Lavez les lames trois fois dans du TBS-T pendant deux minutes à chaque lavage, puis étiquetez les sections avec 100 microlitres de mélange d’anticorps primaires du kit de coloration immunocytochimique d’intérêt pendant une heure, suivie de cinq lavages TBS-T de deux minutes. Après le dernier lavage, incubez les lames dans un activateur d’anticorps primaire du kit pendant 15 minutes à température ambiante dans l’obscurité. À la fin de l’incubation, laver les sections quatre fois dans du TBS-T en ajoutant environ 200 microlitres d’anticorps secondaires marqués à la peroxydase de raifort après le dernier lavage pour une incubation de 30 minutes à température ambiante.

Lavez les sections améliorées cinq fois dans du TBS-T frais, puis ajoutez 100 microlitres de solution de diaminobenzidine par section pendant trois minutes. Lavez les lames deux fois dans du TBS-T et étiquetez les sections avec 100 microlitres de solution d’hématoxyline pendant une minute. Ensuite, lavez les lames une fois de plus dans du TBS-T et incubez les lames dans de l’éthanol à 95 % pendant deux minutes, puis un trempage dans de l’éthanol frais à 95 % et deux trempages dans de l’éthanol à 100 %.

Incuber les sections déshydratées à l’éthanol dans 40 millilitres de xylène dans un bocal en verre pendant cinq minutes et laisser les lames sécher à l’air. Fixez ensuite une lamelle sur chaque lame et observez les échantillons au microscope optique. La coloration à l’hématoxyline et à l’éosine du tissu inclus dans la paraffine, comme nous venons de le démontrer, révèle principalement dans les noyaux intacts et le cytoplasme, suggérant une excellente conservation morphologique des échantillons cellulaires par cette méthode.

Les blocs cellulaires mal préparés, cependant, présentent une mauvaise morphologie et un marquage irrégulier, même si les échantillons sont correctement colorés. La protéine deux associée au cytosquelette est généralement observée dans la chromatine condensée, le fuseau mitotique et le cytoplasme.

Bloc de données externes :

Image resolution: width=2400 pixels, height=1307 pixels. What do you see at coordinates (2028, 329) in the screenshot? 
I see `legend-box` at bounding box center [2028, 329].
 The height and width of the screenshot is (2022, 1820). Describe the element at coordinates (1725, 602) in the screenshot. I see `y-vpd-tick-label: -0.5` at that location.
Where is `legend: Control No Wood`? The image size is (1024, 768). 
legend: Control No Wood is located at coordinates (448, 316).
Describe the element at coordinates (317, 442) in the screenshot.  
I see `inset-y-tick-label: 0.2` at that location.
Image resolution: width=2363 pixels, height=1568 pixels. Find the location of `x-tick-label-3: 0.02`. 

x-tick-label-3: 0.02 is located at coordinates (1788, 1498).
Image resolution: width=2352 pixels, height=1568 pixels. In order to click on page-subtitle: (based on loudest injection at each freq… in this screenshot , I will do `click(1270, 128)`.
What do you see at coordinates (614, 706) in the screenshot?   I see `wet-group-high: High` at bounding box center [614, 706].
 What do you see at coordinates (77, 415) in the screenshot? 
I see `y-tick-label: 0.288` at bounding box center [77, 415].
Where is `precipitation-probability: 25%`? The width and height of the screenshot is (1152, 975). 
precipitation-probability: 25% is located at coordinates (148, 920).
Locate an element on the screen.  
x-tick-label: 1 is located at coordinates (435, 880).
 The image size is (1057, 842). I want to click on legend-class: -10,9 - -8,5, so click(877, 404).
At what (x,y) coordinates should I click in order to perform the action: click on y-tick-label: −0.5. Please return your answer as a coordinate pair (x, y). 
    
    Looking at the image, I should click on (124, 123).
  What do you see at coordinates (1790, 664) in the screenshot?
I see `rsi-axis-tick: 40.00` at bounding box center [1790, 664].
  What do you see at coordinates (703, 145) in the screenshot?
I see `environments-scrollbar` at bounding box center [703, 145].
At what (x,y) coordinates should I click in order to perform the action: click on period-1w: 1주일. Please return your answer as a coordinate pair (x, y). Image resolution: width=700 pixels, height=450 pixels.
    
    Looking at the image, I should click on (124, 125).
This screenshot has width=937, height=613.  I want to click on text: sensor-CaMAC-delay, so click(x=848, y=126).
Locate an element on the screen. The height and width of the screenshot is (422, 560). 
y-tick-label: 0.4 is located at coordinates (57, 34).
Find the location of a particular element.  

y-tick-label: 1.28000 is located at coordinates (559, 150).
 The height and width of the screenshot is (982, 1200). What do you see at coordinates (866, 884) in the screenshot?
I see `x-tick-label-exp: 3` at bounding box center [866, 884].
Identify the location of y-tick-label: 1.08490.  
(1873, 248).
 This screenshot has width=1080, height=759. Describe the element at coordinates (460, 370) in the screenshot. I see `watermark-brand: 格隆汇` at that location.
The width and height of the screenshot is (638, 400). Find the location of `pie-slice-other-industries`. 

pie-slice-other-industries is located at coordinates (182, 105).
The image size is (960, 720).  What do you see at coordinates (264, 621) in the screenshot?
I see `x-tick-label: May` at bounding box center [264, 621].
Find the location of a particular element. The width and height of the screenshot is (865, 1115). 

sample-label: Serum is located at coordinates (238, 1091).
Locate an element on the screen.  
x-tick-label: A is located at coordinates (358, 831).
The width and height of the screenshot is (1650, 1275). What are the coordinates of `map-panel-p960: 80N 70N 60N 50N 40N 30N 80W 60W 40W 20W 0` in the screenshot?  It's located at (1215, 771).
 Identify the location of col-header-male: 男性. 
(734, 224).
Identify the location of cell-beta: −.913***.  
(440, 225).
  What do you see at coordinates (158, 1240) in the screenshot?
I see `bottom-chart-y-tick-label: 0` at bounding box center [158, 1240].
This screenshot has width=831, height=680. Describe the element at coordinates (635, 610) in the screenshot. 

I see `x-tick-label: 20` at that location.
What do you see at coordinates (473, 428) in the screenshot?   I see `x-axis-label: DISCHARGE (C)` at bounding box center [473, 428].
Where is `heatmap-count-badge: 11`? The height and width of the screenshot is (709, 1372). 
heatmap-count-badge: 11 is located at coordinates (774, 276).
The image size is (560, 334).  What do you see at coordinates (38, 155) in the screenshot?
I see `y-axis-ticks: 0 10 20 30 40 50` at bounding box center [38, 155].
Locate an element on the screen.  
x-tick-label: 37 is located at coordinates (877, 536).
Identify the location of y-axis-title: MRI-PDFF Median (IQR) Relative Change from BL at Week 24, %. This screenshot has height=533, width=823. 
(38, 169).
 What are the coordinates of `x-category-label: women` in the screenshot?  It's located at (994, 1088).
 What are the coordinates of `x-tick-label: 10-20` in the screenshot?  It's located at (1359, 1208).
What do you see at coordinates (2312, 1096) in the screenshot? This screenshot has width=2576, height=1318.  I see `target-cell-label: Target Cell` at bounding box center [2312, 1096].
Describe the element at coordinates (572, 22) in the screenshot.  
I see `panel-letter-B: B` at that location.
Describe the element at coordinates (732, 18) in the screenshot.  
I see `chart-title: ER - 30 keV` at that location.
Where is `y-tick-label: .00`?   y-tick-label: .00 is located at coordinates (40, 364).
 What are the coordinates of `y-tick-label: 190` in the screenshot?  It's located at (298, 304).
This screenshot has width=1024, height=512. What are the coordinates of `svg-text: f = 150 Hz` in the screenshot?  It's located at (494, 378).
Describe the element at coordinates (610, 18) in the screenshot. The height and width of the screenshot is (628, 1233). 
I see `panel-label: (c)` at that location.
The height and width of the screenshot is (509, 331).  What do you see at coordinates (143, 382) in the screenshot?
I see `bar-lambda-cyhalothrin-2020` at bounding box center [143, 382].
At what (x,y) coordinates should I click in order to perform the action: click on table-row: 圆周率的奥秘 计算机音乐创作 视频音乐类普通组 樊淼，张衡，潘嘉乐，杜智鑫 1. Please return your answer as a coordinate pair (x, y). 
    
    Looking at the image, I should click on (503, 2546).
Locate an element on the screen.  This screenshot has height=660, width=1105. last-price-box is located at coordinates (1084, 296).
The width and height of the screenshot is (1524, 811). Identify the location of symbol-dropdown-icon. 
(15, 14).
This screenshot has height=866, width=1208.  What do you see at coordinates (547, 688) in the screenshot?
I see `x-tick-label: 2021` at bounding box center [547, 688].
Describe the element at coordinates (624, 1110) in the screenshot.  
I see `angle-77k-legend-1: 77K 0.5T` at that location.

Seules les cellules avec la coloration de la protéine deux associée au cytosquelette dans la chromatine condensée sont des cellules mitotiques, tandis que peu de cellules positives de la protéine deux associée au cytosquelette se trouvent dans la population de culture cellulaire HeLa affamée de sérum.

La plupart des cellules HeLa hautement mitotiques sont également positives au Ki-67 et une coloration au Ki-67 est observée dans les noyaux cellulaires. Seulement environ la moitié des cellules HeLa affamées de sérum expriment ce marqueur de prolifération. Une fois maîtrisée, cette technique peut être complétée en six heures si elle est exécutée correctement.

Lors de cette procédure, il est important de se rappeler de diluer les cellules à une densité appropriée pour former un bon caillot. Après cette procédure, d’autres méthodes, telles que l’analyse cytométrique en flux des cellules fixes, peuvent être effectuées pour répondre à des questions supplémentaires sur la phase du cycle cellulaire pendant la synchronisation. Après son développement, cette technique a ouvert la voie à un avenir dans le domaine de la pathologie hépatique pour explorer le profilage d’expression dans les lignées cellulaires tout en préservant les informations morphologiques dans les cellules cultivées.

Après avoir regardé cette vidéo, vous devriez avoir une bonne compréhension de la façon d’effectuer l’immunocytochimie et de préparer des blocs de thromboplastine plasmatique à partir des cellules cultivées. N’oubliez pas que travailler avec des réactifs dangereux comme le xylène peut être extrêmement dangereux et que des précautions telles que le port de gants et d’une blouse de laboratoire doivent toujours être prises lors de cette procédure.